A committee appointed by Reserve Bank of India Governor Raghuram Rajan recommended adopting a CPI target of 4 percent by 2016 as part of a sweeping monetary policy overhaul. An independent panel should set benchmark interest rates, the committee said in a report yesterday. The RBI, which uses wholesale-price inflation as the main cost-of-living measure to guide policy, is scheduled to meet next on Jan. 28.
The yield on the 8.83 percent sovereign bonds due November 2023 jumped 10 basis points, or 0.1 percentage point, to 8.65 percent as of 10:13 a.m. in Mumbai, according to the central bank’s trading system. That’s the most for the benchmark 10-year yield since Nov. 12, data compiled by Bloomberg show.
“The key implication of this new CPI-based inflation targeting framework is that interest rates in India will remain higher for longer,” Sonal Varma and Aman Mohunta, Mumbai-based economists at Nomura Holdings Inc., wrote in a report today. “Against this backdrop, we stick to our call of a cumulative 50-basis-point hike in the repurchase rate in the first half of 2014, including a 25-basis-point hike” next week, they wrote.
Focusing on consumer prices would bring the RBI’s approach closer to that of other central banks from Indonesia and Europe to the U.S. The Indian monetary authority’s rate policy should aim to reduce CPI to 8 percent within one year and 6 percent by 2016, at which point the 4 percent target would be formally adopted, the panel led by Deputy Governor Urjit Patel said.
Gains in wholesale prices slowed to 6.16 percent in December from a year earlier, official data showed last week, compared with a 14-month high of 7.52 percent in November.
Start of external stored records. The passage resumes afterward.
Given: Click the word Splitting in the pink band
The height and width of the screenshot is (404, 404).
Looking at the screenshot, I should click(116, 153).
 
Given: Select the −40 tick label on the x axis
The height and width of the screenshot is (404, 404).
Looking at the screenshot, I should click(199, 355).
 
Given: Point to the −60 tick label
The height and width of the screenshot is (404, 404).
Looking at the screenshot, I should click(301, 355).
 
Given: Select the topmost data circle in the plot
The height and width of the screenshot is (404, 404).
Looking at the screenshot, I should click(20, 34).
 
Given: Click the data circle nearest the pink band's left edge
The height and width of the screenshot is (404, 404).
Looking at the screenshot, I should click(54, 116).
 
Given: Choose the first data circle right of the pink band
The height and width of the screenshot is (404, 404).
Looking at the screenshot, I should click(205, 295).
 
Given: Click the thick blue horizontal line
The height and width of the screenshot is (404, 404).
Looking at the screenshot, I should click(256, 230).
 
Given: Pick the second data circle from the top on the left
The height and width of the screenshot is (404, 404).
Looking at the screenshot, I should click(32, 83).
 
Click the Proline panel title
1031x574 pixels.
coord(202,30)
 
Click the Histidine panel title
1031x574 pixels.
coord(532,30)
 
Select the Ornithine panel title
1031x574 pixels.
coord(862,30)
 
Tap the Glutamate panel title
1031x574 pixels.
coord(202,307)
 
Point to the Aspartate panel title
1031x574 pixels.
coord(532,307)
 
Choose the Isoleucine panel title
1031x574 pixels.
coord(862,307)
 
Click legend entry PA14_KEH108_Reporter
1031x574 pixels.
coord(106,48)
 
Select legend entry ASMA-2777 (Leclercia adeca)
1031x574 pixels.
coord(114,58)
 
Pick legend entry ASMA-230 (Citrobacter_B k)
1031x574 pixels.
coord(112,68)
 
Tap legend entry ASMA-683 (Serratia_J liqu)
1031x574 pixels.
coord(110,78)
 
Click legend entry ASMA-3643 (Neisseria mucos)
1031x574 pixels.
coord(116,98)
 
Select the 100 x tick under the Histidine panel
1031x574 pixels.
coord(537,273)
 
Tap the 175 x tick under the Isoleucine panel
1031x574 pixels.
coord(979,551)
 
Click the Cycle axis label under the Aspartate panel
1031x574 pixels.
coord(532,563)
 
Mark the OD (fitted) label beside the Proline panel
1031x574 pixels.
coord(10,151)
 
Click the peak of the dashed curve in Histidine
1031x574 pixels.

Consumer prices rose 9.87 percent, the least in three months, a separate report showed. Rajan raised borrowing costs twice since mid-September to curb inflation before leaving the repurchase rate at 7.75 percent at the last meeting on Dec. 18.
Bonds due in a decade declined for the second day today after the yield on the notes slumped to 8.52 percent on Jan. 20, the lowest level for benchmark 10-year debt since Oct. 11, on optimism slowing inflation will ease pressure on the RBI to raise interest rates next week. The government didn’t sell any debt last week and the central bank took steps to boost cash supply in the banking system.
The RBI will purchase as much as 100 billion rupees ($1.6 billion) of debt due in 2017, 2019, 2023 and 2027 through open-market operations today.
One-year interest-rate swaps, derivative contracts used to guard against swings in funding costs, rose 15 basis points to 8.34 percent, the biggest jump since Aug. 28, data compiled by Bloomberg show.